>> BEGIN Dataset excerpts
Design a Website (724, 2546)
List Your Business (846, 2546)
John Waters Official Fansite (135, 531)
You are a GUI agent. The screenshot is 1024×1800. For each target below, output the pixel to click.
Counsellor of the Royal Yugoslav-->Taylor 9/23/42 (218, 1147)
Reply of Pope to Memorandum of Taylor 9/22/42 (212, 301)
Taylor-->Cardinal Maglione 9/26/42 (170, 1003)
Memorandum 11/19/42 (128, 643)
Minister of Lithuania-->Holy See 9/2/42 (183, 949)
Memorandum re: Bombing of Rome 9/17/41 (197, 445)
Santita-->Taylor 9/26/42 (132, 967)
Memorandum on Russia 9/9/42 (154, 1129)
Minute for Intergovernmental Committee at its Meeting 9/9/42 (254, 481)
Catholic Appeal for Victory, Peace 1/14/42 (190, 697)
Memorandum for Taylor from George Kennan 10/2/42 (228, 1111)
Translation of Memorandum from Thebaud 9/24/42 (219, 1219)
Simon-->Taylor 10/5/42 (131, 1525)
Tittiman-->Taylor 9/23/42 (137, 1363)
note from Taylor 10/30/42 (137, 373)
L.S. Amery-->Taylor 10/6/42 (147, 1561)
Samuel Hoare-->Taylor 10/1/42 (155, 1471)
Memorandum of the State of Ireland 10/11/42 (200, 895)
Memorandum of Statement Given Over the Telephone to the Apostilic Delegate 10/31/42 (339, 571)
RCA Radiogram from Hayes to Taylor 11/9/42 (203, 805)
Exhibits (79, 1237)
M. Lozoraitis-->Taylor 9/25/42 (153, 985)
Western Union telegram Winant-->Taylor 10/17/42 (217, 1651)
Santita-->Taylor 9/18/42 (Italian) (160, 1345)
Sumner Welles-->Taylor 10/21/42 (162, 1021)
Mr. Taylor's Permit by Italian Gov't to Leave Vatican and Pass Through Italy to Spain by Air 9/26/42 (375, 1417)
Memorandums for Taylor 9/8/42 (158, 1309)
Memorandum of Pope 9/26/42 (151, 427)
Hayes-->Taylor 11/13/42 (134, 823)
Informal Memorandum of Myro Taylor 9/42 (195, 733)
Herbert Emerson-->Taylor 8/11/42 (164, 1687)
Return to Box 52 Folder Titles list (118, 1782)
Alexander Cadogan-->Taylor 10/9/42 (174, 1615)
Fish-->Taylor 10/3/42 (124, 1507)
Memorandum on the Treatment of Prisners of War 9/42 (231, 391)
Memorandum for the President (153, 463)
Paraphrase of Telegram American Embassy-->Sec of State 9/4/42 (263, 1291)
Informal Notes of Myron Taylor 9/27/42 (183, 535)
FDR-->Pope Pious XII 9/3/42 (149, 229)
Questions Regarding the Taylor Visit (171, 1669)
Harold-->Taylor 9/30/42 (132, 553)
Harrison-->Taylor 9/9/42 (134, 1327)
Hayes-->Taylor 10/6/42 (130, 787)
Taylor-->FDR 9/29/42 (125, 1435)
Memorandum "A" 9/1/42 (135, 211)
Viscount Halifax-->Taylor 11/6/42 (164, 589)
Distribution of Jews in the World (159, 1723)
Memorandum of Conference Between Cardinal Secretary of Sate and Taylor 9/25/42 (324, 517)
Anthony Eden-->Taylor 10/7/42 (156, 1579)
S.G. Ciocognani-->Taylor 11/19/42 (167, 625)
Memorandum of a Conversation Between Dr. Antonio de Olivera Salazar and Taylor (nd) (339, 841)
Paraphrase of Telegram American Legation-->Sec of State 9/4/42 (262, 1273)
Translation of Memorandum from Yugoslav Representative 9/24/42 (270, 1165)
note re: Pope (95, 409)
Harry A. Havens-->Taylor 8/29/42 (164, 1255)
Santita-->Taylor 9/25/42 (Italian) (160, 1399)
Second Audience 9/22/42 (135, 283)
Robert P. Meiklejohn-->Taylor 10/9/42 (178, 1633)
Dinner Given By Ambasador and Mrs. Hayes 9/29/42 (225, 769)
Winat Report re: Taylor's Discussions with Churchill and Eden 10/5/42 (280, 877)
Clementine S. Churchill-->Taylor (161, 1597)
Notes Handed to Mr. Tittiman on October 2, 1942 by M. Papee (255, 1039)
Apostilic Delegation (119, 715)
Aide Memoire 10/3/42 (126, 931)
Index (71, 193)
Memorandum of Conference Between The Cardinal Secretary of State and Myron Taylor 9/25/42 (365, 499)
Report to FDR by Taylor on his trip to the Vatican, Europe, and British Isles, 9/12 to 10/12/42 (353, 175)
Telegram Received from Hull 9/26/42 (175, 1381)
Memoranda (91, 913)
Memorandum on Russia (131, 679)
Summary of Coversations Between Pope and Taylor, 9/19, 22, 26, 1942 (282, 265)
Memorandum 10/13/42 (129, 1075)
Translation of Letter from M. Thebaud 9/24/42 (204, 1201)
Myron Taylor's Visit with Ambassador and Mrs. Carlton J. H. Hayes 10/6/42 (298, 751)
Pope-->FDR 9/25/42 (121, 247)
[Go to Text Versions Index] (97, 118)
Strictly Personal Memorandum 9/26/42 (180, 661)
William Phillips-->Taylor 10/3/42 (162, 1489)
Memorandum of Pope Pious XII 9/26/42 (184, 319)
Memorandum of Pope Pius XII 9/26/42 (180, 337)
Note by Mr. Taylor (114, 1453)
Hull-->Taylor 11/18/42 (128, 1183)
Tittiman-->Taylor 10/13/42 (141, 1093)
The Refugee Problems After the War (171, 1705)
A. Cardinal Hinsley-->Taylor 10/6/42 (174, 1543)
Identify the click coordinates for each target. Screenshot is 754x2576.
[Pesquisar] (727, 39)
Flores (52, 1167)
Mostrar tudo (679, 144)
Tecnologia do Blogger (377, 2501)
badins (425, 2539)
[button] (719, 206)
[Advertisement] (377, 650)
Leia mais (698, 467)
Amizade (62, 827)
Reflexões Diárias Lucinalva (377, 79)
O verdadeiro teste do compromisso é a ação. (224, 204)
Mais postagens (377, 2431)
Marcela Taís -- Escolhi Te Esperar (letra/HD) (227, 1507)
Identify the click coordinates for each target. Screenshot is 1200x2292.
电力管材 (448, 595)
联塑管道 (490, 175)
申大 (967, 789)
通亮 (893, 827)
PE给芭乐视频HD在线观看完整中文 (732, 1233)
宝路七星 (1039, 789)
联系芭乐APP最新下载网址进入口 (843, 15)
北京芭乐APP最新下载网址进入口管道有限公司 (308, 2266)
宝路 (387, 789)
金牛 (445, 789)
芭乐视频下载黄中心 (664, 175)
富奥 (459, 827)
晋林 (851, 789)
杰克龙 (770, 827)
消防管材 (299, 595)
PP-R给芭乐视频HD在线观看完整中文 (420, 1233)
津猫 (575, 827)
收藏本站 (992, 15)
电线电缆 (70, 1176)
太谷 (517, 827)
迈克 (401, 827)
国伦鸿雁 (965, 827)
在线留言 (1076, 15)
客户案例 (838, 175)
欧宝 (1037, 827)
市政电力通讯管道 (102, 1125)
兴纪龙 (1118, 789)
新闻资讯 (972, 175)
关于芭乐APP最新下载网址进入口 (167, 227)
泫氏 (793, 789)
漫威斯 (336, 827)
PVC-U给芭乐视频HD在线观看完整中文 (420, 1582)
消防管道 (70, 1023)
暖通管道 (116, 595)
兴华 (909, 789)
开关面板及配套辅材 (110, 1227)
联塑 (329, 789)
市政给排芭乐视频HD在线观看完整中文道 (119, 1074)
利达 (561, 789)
>> END Dataset excerpts
:: Problem ::
Rewrite the items starting at the first one and ending at the line containing "Minister of Lithuania-->Holy", with every "Taylor" changed to "Tyler" and nothing else altered.

:: Response to the task ::
Design a Website (724, 2546)
List Your Business (846, 2546)
John Waters Official Fansite (135, 531)
You are a GUI agent. The screenshot is 1024×1800. For each target below, output the pixel to click.
Counsellor of the Royal Yugoslav-->Tyler 9/23/42 (218, 1147)
Reply of Pope to Memorandum of Tyler 9/22/42 (212, 301)
Tyler-->Cardinal Maglione 9/26/42 (170, 1003)
Memorandum 11/19/42 (128, 643)
Minister of Lithuania-->Holy See 9/2/42 (183, 949)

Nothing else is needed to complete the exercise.